Jak informuje agencja AP pracownicy na okresie próbnym generalnie pracują mniej niż rok i nie są objęci przepisami o ochronie pracowników publicznych.
– Planujemy redukcję cywilnego personelu Departamentu o 5-8 proc. aby zwiększyć efektywność i skoncentrować Departament na priorytetach prezydenta oraz zwiększyć gotowość siły roboczej – oświadczył Darin Selnick, p.o. podsekretarza obrony ds. personalnych.
Wesprzyj nas już teraz!
Pentagon zatrudnia – jak ocenie Reuters – ok. 700 tys. personelu cywilnego.
Sekretarz obrony Pete Hegseth oświadczył niedawno na platformie X, że Pentagon musi „się odtłuszczyć i rozwinąć swoje mięśnie”. Ponadto polecił on siłom zbrojnym „znalezienie” 50 mld dolarów w programach wojskowych, które możnaby obciąć w przyszłym roku.
Jest to kolejne posunięcie w ramach oszczędnościowego przeglądu agencji i resortów federalnych, zarządzonego przez prezydenta Trumpa, któremu przewodniczy miliarder Elon Musk stojący na czele nowoutworzonego Departamentu ds. Efektywności Rządu (DOGE).
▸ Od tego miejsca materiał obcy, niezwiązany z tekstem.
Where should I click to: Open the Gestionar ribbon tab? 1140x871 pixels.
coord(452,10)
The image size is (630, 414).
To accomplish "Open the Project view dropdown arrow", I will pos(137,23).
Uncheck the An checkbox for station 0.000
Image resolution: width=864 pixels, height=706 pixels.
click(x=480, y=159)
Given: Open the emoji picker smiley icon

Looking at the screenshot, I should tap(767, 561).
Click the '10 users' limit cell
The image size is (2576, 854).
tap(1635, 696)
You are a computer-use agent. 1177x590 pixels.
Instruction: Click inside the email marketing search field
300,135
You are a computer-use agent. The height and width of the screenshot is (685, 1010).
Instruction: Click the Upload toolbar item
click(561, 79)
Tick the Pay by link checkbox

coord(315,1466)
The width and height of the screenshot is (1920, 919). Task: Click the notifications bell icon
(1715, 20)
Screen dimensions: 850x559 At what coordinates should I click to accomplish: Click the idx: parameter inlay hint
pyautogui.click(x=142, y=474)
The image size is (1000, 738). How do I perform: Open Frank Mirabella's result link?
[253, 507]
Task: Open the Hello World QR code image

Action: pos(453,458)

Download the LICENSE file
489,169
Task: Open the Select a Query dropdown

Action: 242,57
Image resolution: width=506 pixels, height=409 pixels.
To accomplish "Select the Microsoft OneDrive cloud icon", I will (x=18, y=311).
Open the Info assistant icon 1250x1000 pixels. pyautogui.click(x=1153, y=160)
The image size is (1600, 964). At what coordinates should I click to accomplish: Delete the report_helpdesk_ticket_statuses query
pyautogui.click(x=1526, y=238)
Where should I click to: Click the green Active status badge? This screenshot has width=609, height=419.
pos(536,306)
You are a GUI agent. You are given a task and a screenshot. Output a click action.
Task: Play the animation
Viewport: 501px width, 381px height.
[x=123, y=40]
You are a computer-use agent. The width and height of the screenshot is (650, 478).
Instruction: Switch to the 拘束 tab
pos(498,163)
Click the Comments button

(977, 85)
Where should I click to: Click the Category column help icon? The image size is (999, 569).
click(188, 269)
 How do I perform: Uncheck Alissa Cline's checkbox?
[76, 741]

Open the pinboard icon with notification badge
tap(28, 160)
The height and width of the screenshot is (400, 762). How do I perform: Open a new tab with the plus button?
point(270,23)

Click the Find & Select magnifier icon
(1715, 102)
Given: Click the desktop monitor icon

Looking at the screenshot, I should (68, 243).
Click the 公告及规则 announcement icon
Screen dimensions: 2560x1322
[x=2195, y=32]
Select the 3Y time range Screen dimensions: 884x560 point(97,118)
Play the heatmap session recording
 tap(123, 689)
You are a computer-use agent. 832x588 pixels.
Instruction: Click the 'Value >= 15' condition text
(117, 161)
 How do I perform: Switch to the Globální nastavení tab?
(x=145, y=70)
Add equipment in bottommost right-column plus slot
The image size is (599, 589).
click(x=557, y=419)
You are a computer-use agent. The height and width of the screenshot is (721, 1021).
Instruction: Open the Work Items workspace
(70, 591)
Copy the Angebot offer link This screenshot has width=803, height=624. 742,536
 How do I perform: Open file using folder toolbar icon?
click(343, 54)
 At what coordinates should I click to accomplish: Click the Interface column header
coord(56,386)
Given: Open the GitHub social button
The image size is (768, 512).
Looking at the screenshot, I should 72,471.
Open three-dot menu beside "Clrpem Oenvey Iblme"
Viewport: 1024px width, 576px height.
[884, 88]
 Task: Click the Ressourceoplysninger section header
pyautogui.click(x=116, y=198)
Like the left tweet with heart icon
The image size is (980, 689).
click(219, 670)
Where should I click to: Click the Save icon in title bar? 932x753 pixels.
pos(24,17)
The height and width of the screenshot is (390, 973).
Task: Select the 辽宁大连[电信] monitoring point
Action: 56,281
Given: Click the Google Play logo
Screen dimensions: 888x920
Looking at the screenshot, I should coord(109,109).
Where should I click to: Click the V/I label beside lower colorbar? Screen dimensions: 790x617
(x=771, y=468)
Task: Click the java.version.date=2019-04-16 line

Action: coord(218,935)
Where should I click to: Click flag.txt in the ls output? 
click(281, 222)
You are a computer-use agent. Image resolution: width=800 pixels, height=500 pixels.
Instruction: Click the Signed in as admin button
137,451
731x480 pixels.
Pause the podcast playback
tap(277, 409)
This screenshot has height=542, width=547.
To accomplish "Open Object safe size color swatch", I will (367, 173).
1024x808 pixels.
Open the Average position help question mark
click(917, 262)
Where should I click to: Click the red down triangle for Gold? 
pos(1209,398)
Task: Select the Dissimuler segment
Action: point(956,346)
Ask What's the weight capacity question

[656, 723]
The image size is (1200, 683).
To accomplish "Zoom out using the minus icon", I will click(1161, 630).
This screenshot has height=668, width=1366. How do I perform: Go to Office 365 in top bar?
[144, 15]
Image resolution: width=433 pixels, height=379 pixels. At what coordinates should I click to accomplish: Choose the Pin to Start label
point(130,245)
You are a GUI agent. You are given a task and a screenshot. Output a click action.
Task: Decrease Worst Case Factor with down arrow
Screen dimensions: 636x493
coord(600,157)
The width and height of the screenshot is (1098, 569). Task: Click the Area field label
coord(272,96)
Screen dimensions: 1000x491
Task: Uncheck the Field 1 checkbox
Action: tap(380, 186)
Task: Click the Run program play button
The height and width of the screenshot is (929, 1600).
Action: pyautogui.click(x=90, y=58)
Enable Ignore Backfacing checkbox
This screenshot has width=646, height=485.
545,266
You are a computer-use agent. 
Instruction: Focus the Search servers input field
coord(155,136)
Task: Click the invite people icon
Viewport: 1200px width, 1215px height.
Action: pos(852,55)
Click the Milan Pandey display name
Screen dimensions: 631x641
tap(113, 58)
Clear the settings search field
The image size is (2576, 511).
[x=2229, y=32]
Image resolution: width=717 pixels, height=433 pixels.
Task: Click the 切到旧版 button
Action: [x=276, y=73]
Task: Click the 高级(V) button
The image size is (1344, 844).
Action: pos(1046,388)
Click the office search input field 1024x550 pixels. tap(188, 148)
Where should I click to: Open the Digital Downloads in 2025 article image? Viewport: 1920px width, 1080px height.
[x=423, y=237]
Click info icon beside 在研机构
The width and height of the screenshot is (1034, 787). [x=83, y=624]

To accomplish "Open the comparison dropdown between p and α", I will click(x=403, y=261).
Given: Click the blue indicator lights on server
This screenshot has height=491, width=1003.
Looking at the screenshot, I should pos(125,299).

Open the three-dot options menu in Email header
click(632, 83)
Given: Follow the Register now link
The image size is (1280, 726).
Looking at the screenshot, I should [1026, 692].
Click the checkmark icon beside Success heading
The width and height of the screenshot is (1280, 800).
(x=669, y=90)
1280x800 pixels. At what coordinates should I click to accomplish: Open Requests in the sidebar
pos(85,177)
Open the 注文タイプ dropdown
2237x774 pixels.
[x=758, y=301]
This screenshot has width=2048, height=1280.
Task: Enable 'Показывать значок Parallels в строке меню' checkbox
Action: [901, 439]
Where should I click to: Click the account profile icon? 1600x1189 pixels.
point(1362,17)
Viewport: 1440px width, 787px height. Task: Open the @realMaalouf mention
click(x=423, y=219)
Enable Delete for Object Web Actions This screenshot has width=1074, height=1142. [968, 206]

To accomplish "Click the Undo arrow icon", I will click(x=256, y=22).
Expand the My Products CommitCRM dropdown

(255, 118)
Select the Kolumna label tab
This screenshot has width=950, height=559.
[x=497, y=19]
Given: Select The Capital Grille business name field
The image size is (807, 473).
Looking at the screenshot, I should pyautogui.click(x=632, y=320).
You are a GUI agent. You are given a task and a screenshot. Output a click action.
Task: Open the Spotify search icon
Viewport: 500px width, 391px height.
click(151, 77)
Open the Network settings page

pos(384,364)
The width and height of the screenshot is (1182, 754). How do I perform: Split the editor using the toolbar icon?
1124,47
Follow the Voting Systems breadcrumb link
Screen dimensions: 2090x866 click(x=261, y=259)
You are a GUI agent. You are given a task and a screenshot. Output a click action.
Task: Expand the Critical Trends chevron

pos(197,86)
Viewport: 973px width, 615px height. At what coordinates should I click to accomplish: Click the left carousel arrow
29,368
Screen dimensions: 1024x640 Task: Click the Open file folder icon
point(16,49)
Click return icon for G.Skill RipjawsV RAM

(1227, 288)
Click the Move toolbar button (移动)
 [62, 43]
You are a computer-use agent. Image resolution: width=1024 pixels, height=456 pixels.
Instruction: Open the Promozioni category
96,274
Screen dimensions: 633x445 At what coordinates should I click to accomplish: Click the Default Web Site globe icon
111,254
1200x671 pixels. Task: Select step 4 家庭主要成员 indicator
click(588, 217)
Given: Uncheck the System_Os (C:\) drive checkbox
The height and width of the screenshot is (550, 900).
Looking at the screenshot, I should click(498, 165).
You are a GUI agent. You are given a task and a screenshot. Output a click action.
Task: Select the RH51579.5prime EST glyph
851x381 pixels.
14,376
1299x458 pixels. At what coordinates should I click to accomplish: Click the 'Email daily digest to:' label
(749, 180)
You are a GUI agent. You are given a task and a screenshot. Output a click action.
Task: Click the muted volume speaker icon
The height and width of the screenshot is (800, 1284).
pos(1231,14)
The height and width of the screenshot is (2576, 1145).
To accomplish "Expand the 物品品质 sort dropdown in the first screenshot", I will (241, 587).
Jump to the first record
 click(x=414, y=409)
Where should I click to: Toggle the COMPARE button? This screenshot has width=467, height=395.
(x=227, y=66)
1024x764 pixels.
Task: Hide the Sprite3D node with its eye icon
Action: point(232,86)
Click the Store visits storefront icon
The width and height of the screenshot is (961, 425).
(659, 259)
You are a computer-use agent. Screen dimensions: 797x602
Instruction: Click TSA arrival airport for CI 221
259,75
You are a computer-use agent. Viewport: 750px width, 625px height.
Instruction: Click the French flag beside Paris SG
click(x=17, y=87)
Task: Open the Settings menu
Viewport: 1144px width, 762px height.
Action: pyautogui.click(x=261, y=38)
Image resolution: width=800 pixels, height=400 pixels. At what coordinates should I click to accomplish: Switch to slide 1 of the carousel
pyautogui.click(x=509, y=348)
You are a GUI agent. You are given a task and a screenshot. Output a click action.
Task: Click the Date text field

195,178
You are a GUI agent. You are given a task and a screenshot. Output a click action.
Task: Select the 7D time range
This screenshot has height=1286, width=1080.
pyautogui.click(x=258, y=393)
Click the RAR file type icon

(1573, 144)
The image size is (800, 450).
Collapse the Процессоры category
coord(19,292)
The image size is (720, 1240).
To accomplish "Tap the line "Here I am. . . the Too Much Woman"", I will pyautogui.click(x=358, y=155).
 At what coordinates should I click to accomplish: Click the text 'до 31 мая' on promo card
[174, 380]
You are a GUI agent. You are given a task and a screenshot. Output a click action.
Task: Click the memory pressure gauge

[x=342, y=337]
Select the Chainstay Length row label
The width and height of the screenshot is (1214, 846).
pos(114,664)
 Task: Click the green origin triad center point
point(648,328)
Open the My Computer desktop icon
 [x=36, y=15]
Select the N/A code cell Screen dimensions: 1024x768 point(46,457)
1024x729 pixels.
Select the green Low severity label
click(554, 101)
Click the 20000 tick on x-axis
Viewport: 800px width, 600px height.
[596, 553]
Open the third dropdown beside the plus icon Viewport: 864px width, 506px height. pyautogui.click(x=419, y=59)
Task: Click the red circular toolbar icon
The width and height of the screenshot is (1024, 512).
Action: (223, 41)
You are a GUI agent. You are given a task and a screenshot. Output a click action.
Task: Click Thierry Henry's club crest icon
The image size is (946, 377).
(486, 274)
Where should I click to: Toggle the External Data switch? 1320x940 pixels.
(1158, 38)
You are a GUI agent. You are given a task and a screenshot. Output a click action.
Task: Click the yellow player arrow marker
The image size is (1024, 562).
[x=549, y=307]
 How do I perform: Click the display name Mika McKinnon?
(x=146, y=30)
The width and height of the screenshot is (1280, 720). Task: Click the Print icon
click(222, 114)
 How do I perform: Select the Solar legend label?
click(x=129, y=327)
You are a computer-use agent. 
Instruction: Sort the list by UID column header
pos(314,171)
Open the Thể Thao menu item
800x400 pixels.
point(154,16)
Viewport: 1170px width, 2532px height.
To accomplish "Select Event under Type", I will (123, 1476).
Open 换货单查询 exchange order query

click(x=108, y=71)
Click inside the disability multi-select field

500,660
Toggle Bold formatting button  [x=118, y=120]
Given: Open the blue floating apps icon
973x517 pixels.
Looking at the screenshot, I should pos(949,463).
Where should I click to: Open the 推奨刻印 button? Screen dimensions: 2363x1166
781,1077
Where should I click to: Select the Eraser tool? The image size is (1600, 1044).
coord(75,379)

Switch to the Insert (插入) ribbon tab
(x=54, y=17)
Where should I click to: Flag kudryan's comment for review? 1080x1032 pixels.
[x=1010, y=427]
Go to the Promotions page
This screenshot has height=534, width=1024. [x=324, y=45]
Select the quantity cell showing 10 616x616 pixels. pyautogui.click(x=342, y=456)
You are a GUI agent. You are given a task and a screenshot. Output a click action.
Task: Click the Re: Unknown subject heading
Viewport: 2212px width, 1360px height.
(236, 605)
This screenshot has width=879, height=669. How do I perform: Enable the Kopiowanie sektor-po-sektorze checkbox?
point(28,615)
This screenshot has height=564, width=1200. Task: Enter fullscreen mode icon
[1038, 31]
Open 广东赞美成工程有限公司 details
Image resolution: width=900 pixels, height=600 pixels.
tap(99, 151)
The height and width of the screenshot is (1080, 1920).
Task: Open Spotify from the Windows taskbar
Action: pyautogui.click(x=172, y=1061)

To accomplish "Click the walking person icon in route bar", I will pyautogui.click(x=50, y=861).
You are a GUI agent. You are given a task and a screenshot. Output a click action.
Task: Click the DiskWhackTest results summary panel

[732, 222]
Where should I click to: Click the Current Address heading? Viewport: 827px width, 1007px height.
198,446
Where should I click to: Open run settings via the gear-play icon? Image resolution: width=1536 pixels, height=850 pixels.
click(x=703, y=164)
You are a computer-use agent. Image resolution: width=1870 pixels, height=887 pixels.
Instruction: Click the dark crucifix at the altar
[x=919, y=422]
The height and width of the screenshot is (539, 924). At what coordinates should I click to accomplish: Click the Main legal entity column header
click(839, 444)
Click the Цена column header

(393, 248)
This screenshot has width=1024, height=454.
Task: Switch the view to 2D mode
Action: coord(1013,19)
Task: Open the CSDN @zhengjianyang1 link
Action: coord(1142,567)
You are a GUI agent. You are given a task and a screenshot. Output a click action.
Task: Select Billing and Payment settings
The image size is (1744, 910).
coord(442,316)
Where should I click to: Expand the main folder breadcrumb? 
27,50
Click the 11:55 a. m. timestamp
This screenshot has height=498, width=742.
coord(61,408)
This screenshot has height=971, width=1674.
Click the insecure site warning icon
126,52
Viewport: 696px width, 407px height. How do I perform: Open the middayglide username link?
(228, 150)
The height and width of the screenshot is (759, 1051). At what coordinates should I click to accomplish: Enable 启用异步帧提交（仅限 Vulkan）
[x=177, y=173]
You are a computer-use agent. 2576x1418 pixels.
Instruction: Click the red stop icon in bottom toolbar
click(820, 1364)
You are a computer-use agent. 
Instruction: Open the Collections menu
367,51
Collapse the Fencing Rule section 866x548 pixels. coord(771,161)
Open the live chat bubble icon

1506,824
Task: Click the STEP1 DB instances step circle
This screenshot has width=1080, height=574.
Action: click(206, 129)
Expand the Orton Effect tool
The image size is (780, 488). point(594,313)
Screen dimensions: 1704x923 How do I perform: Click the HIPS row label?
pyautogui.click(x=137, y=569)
AP ocenia, że dotychczas redukcje zatrudnienia objęły ponad 20 tys. osób.
Próby wnoszenia pozwów do sądów przeciwko zwolnieniom przyniosły dotychczas nikłe rezultaty, bowiem sędziowie federalni zazwyczaj je oddalają.
Źródło: PAP
Gwałt z bronią w ręku?! „Wyborcza” obnaża wszystkie grzechy „Homokomando”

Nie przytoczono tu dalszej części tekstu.